- Material to process
·····
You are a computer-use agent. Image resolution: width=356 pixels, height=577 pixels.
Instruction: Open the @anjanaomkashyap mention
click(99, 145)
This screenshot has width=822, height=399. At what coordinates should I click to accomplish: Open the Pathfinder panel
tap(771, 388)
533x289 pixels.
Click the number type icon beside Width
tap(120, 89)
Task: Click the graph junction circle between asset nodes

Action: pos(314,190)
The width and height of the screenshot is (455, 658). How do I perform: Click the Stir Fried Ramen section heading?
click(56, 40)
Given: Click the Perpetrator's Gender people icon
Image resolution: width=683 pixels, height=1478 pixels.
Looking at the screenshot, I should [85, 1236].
·····
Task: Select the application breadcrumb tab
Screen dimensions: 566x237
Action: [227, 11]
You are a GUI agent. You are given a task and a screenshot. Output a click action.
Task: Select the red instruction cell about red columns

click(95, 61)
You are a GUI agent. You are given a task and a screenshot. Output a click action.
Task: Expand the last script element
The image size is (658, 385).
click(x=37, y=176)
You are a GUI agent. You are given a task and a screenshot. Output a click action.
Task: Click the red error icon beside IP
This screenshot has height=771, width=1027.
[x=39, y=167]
·····
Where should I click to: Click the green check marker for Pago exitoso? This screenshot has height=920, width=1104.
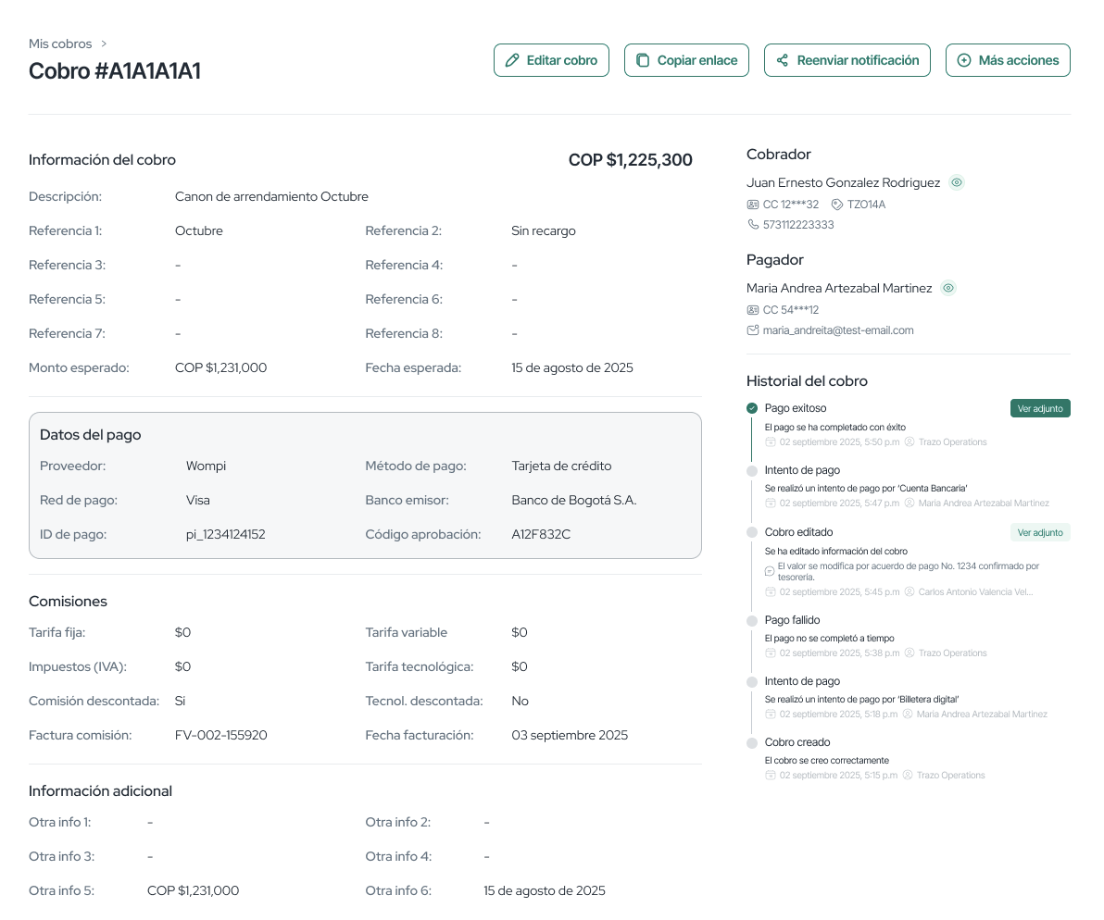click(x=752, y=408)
·····
- Problem
Collect every line of the items above that contains the string "pixels", and treat uppercase and lowercase as different.

- Full solution
You are a computer-use agent. Image resolution: width=356 pixels, height=577 pixels.
533x289 pixels.
Image resolution: width=683 pixels, height=1478 pixels.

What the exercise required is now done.